*THE PROBLEM*: Lay out the items from the line with "Show only 楼主 replies" through the end of the items as a two-column CSV with the columns text and answer. Give each item its own row, and put each value in a single quoted field with its line breaks replaced by spaces.

_ _ _ _

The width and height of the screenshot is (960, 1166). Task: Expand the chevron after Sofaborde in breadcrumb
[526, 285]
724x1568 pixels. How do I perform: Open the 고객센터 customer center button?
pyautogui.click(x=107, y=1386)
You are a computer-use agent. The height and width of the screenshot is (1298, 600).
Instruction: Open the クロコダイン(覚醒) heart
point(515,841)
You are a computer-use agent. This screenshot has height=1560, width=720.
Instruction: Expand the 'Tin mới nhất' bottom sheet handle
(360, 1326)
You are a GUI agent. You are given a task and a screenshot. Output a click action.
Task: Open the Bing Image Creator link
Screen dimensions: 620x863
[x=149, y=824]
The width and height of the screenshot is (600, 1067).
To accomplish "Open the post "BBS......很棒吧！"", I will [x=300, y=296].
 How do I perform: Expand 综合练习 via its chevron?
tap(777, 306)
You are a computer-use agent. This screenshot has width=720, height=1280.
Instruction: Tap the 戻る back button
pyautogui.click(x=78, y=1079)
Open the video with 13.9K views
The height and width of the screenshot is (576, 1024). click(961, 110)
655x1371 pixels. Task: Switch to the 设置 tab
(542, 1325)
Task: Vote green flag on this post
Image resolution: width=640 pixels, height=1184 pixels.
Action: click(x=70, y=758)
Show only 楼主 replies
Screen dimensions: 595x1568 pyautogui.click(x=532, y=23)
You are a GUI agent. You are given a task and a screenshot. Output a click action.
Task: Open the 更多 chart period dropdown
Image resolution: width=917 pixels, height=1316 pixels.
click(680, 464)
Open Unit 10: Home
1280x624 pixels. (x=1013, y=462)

_ _ _ _

*REPLY TO THE EXERCISE*:
text,answer
"Show only 楼主 replies","Screen dimensions: 595x1568 pyautogui.click(x=532, y=23)"
"You are a GUI agent. You are given a task and a screenshot. Output a click action. Task: Open the 更多 chart period dropdown Image resolution: width=917 pixels, height=1316 pixels.","click(680, 464)"
"Open Unit 10: Home","1280x624 pixels. (x=1013, y=462)"